Hearts and Crafts
- Malcolm Ryder
- 2 days ago
- 2 min read
It’s mid-2026, and the industrialized world is absorbing almost daily shocks from the hyper-speed of AI development. It’s the latest epochal change in work since the internet got real for everyone.
This is perhaps why the exhibition of photographs about work, unveiled April 3rd at Oakland Photo Workshop, seems to reach backwards almost farther than nostalgia.
It features industry still literally beyond the reach of automation, highlighting what must be done by hand. But for many viewers it shows that being done in places they rarely if ever have been or will go.
That distance toys with how we see the work: raising the question of whether the portrayed task, soon enough, is antiquated or instead timeless.
Also because of the distance, sometimes the work we see in the pictures is almost like a display of an alien culture. – tasks that accomplish an effect far exceeding the scale of the personal labor, but the effect is not very obvious to anyone other than who is doing the task.

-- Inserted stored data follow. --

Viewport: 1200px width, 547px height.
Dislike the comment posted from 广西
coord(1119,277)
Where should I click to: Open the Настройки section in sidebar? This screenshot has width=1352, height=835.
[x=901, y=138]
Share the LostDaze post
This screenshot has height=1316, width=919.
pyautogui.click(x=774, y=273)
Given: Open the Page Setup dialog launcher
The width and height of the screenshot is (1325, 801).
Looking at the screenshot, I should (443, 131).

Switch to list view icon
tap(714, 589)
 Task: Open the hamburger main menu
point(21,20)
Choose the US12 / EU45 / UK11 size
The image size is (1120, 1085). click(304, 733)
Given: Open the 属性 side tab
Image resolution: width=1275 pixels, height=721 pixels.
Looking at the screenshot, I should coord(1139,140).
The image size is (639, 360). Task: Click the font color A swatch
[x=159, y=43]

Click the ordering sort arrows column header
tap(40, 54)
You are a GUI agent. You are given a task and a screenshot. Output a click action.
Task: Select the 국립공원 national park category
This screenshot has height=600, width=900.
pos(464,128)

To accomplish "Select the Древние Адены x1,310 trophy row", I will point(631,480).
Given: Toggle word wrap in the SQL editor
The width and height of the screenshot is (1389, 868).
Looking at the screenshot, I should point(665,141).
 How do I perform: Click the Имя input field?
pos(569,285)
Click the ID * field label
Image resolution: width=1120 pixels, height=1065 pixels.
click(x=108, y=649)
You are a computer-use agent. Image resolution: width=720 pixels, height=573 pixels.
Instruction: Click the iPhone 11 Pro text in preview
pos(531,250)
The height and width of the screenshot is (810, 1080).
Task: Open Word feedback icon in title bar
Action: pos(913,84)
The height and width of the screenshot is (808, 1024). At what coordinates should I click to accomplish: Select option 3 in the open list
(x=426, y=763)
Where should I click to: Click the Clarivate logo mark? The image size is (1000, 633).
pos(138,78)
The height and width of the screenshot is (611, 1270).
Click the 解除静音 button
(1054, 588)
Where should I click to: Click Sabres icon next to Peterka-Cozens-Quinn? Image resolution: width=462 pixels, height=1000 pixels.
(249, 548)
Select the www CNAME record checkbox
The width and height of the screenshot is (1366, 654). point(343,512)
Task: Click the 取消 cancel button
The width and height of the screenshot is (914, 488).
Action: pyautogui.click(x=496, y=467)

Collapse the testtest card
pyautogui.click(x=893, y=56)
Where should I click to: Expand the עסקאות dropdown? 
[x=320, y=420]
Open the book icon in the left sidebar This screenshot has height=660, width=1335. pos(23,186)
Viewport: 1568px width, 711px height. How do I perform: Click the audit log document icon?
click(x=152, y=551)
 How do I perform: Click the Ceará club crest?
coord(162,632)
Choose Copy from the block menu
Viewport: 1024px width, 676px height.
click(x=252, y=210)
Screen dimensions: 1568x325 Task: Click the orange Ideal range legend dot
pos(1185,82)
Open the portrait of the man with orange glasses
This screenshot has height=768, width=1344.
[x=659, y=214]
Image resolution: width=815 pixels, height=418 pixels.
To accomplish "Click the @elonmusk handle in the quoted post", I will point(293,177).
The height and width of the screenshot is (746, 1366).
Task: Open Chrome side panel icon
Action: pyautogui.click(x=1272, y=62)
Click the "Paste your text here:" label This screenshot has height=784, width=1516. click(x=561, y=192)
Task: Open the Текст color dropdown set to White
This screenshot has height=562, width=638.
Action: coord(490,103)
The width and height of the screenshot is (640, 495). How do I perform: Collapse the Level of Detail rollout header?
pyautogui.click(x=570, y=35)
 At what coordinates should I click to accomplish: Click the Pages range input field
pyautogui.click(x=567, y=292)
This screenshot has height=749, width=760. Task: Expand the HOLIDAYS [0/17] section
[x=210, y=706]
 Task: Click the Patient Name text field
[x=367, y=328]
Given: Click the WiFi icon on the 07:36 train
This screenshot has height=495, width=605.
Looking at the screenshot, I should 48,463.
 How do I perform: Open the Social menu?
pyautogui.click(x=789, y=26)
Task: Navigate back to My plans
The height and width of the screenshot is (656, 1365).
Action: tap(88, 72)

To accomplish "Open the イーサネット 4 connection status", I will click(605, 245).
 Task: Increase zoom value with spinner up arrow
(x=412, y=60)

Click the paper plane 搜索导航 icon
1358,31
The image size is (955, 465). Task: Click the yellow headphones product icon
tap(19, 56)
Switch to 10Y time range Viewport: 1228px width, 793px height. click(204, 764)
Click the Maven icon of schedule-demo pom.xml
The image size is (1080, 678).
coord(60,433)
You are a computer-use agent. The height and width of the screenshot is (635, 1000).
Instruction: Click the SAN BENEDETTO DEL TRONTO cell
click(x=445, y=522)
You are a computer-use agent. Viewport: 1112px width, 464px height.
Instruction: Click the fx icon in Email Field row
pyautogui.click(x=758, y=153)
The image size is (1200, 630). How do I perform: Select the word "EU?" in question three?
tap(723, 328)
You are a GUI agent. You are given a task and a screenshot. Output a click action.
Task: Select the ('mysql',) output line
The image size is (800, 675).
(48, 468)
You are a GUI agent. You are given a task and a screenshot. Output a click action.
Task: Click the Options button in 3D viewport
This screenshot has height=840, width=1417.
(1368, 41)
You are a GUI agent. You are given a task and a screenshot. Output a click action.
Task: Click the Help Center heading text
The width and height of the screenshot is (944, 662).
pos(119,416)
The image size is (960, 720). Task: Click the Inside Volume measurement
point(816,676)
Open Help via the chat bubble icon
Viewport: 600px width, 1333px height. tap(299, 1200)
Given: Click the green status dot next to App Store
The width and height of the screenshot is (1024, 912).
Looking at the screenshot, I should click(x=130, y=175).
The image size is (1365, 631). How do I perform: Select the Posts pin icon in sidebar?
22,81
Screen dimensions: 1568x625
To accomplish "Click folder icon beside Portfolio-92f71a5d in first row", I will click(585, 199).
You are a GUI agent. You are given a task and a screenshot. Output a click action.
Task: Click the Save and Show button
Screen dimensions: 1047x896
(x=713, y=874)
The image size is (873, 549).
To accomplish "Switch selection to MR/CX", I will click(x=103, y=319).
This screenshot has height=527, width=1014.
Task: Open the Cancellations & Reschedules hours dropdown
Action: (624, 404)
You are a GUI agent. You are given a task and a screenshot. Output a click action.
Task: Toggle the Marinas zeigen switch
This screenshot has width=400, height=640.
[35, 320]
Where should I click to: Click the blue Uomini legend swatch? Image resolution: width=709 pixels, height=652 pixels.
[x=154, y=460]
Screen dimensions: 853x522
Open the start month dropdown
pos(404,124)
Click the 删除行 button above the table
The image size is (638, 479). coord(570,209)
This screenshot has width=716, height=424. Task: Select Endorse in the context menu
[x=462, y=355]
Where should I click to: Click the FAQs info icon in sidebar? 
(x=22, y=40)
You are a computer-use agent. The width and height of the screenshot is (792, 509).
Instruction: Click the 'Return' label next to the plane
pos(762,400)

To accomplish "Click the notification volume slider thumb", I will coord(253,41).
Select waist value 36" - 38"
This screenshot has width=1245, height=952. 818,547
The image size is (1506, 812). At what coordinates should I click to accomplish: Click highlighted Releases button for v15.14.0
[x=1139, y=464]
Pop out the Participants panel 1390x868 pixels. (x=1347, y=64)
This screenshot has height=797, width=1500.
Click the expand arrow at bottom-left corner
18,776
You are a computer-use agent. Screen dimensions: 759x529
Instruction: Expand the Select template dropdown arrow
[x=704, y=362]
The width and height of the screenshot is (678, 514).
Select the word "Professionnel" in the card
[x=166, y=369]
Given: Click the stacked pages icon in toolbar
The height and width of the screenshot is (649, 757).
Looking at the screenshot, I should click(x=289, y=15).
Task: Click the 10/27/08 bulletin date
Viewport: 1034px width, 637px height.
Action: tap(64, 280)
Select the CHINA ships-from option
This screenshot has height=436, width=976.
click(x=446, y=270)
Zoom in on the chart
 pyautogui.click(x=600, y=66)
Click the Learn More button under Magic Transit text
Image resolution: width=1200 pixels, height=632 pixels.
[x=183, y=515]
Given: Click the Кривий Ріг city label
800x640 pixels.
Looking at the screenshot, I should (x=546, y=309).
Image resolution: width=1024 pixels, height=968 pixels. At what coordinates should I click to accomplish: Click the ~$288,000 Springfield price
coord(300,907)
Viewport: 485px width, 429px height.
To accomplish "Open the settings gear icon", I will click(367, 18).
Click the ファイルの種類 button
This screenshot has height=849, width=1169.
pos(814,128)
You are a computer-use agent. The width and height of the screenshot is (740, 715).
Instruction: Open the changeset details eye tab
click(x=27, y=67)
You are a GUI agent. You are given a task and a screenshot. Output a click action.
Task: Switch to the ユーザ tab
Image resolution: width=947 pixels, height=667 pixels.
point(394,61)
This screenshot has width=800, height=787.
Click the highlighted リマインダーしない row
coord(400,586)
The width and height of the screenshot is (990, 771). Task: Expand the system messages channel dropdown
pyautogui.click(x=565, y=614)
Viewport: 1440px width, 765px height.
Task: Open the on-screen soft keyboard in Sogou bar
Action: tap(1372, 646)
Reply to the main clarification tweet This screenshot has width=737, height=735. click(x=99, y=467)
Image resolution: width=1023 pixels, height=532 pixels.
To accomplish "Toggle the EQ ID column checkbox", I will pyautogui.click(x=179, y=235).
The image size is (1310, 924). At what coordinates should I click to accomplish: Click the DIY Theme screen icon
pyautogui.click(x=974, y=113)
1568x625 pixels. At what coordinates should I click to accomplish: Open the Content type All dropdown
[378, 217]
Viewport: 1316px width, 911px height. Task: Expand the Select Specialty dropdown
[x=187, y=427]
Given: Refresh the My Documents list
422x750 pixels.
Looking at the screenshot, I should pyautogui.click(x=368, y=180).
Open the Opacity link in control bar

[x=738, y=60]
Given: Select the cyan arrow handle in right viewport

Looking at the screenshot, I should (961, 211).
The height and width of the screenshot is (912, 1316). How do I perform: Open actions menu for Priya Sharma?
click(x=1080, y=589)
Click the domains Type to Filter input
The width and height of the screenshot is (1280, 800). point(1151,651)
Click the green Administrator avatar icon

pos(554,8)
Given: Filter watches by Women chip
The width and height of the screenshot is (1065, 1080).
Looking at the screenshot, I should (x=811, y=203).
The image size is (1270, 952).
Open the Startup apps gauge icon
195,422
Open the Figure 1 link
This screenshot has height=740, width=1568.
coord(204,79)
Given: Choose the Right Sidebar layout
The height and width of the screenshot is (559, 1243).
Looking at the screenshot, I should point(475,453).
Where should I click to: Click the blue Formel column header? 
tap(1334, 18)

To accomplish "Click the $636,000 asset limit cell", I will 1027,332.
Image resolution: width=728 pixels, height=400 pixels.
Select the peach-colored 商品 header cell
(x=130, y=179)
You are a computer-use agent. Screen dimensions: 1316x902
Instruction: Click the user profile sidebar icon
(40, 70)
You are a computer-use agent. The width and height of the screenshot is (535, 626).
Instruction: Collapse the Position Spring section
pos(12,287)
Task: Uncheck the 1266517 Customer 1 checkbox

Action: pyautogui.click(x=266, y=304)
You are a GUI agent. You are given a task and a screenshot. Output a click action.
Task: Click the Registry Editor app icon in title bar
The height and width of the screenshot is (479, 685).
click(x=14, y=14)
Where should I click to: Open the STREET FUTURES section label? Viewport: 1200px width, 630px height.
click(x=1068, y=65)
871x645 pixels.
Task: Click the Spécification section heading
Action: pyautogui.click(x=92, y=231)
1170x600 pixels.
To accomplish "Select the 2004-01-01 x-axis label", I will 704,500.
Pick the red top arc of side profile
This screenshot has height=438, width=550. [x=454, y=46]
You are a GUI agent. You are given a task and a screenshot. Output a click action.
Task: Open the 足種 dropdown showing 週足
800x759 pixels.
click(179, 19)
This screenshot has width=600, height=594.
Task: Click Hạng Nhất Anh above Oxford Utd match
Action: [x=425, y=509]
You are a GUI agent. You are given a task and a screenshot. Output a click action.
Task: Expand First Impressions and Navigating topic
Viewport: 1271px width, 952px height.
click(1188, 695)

This intrigues because the task itself seems exotic; implying no narrative of cause and effect.
Other times, however, this group of photographers frames views in a way that the work needs no labeling; the task in scene is a moment that leads to something entirely familiar to us, and the labor is something that is not specialized but simply necessary. It is a kind of task, however, almost never celebrated.
In other words, as advertised, the show is built on noticing things that often lie beyond either our awareness or care. But this includes both the exotic and the mundane.
A few of the group's photos stand as exceptions to those two strains. For example, in one, the photo is the sole image of a worker being managed by another one - doing something somewhat inscrutable that makes the mystery task seem really critical. A second image is the only picture of a busy team, highlighting the immediate burden of the task. These two pictures add a layer of the energy that is felt in cooperation. Their views stress the workers attending to each other's work as much as they do to their own.
All of the other pictures have an unfiltered focus on the worker watching what they're doing themselves. In each case, the connection of the mind, eye, and hand sets the moment up as being nearly dramatic; no one is on “autopilot” in their effort, so not only do we feel they derive great satisfaction from dignifying the work with quality – but their attentiveness means that they are valuable to whoever comes along as the customer or user.
Overall, the sense of the show is that we’re watching people with scalpels, not axes; we keep coming back to their hands. That steeps the views in a kind of intimacy that, being a familiar feeling, helps us imagine ourselves, however briefly, in their roles.